WHAT IS NEEDED – From the line containing "Task: Switch to large thumbnails view" through the end of the entries, please repeat every line exactly and nothing more; the pictures do not belong in the copy.

INFORMATION PROVIDED –
**********

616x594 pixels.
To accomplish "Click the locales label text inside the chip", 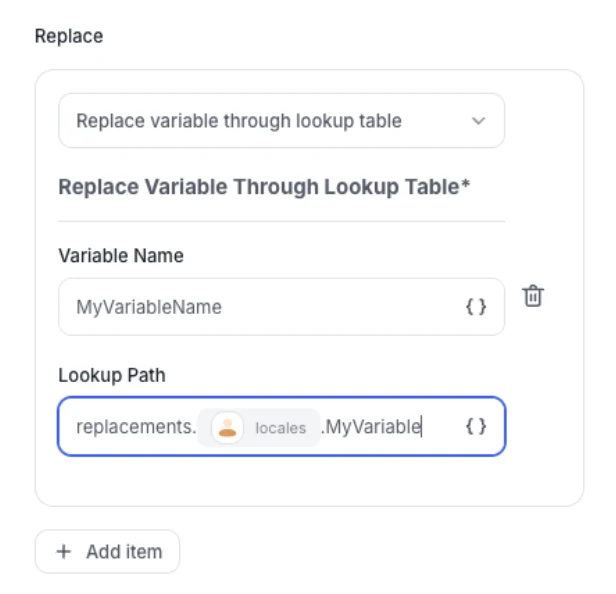I will 280,428.
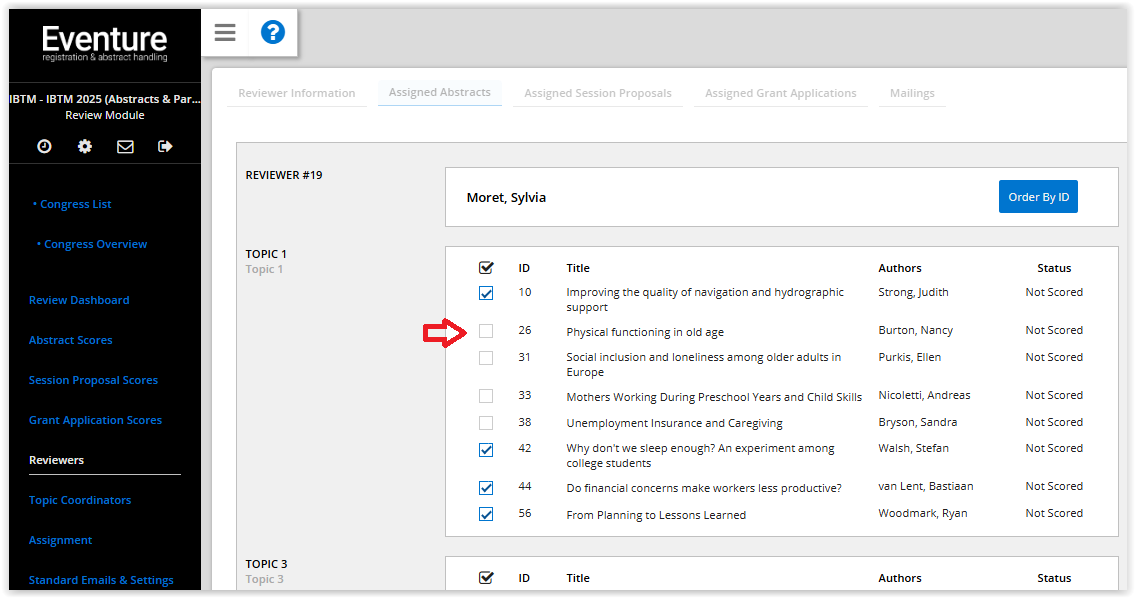Open Topic Coordinators in sidebar
Viewport: 1135px width, 598px height.
[x=80, y=500]
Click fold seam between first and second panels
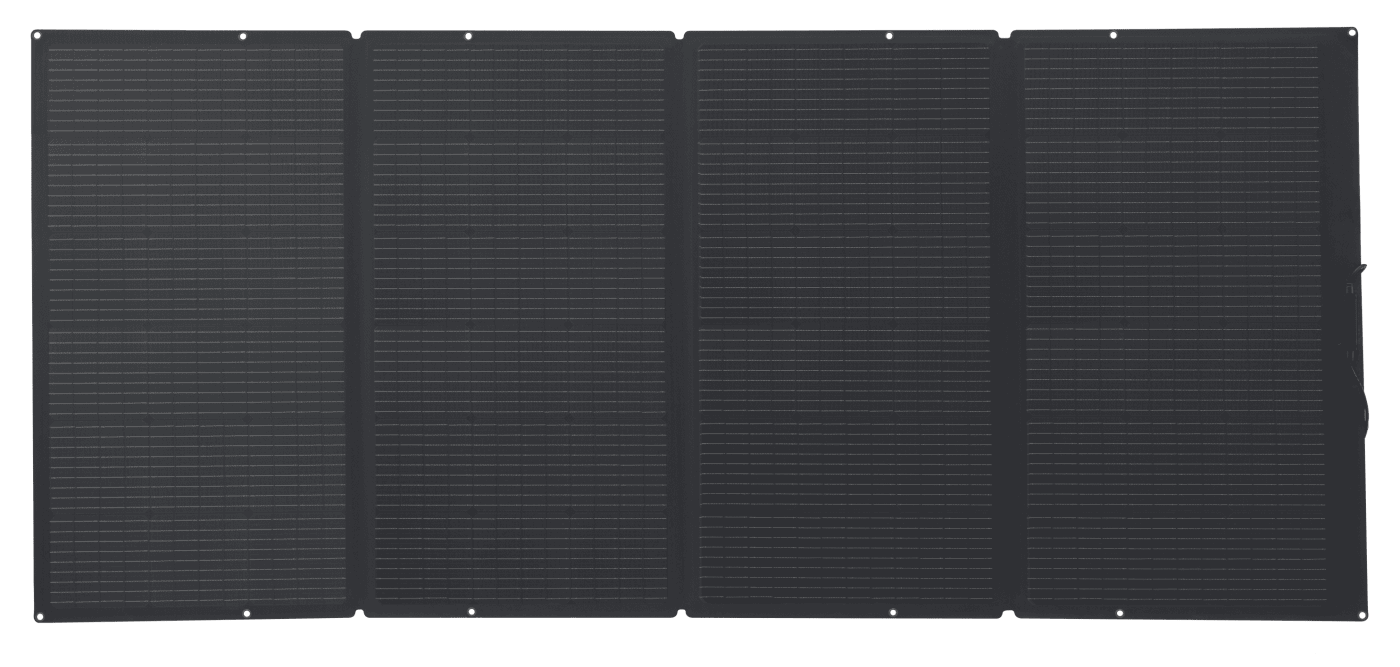This screenshot has height=667, width=1400. [x=358, y=325]
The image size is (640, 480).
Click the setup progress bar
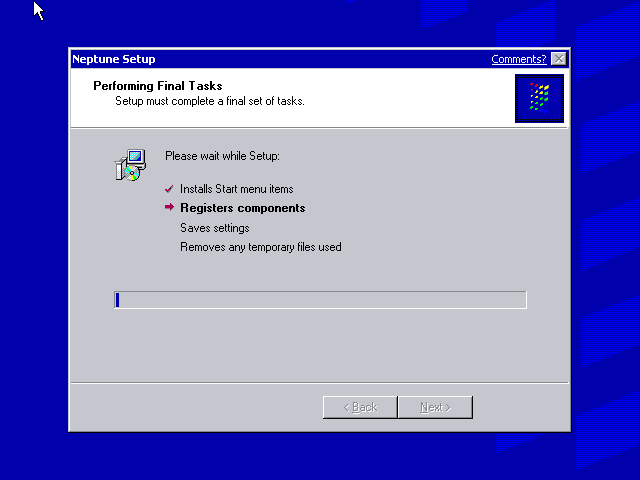(x=320, y=300)
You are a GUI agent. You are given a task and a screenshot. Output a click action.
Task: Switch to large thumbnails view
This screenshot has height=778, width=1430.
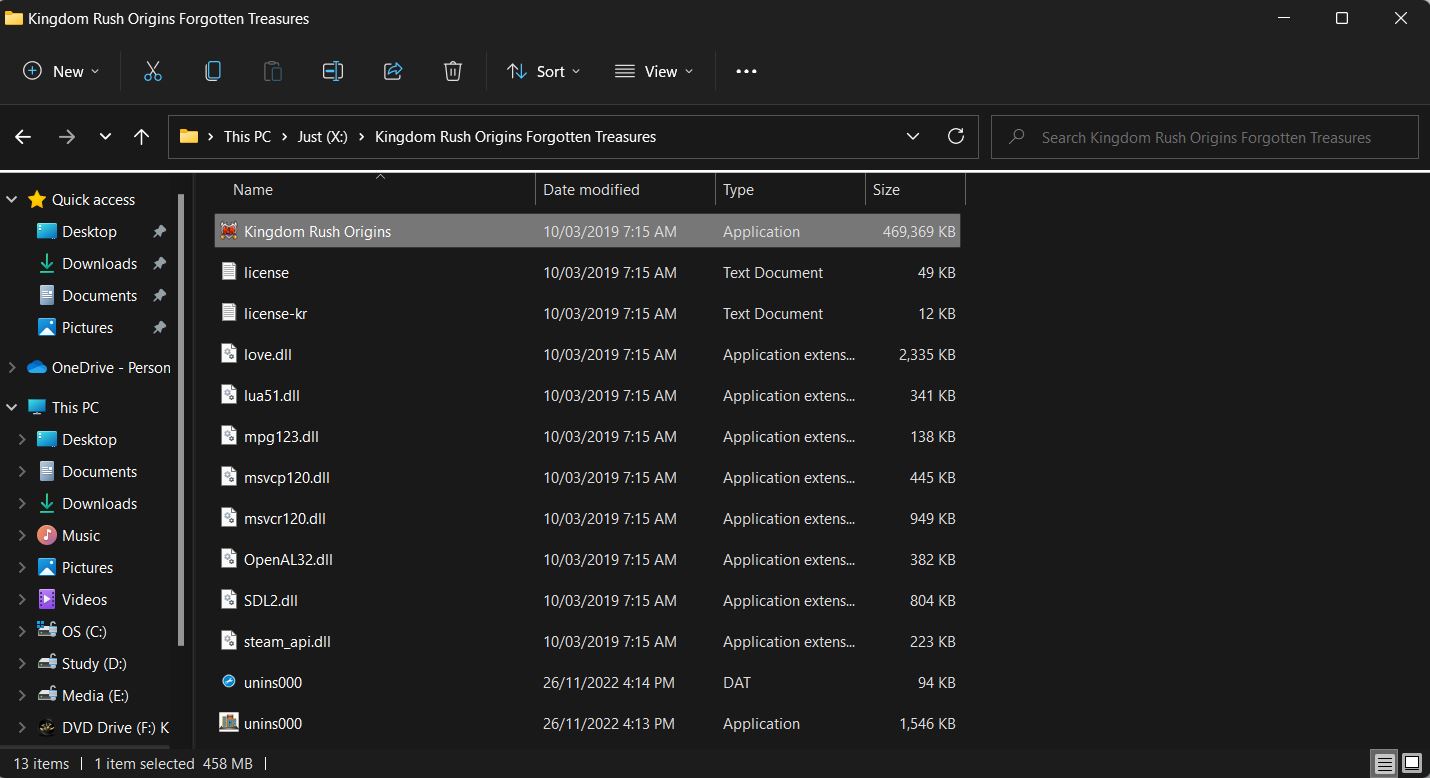click(1411, 764)
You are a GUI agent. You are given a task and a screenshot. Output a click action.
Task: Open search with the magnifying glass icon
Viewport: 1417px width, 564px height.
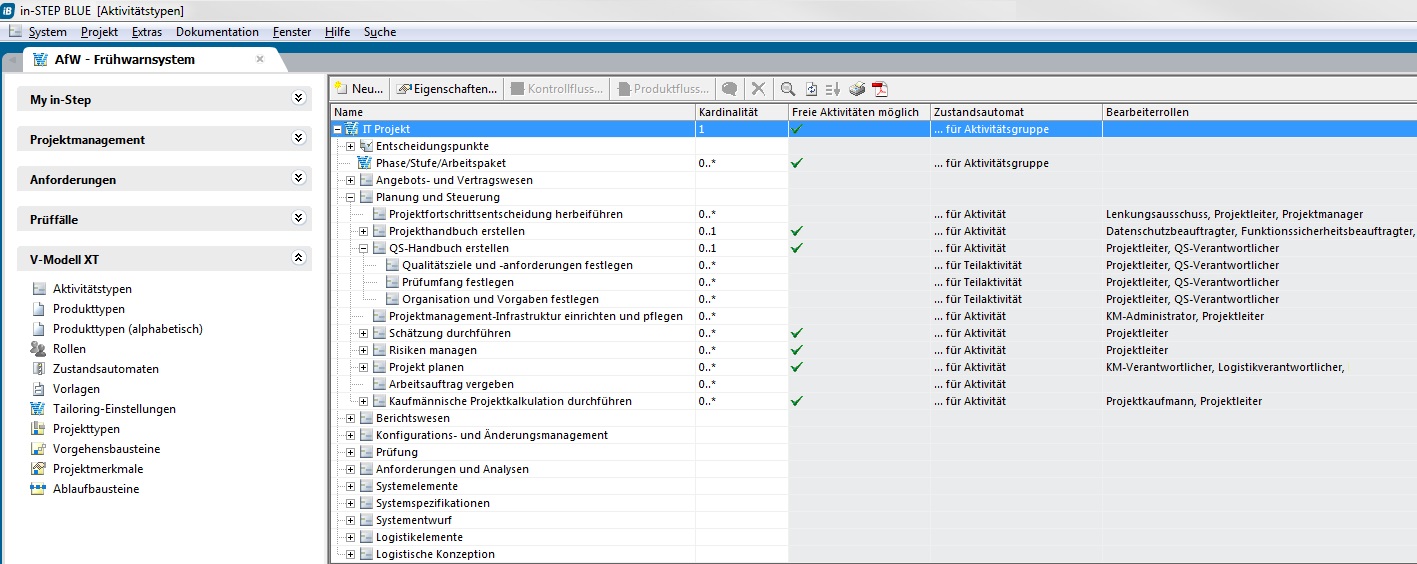click(x=788, y=89)
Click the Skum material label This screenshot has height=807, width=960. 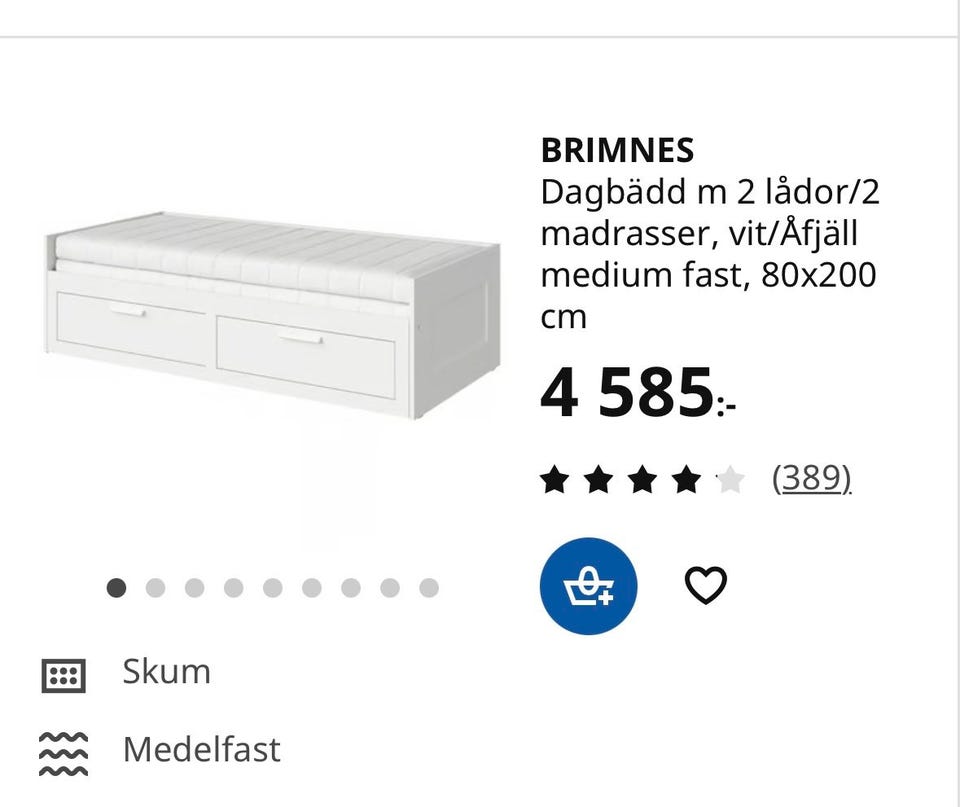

**********

TASK ANSWER –
Task: Switch to large thumbnails view
This screenshot has height=778, width=1430.
click(1411, 764)
You are a GUI agent. You are given a task and a screenshot. Output a click action.
Task: Open search with the magnifying glass icon
Viewport: 1417px width, 564px height.
click(x=788, y=89)
Click the Skum material label This screenshot has height=807, width=960. 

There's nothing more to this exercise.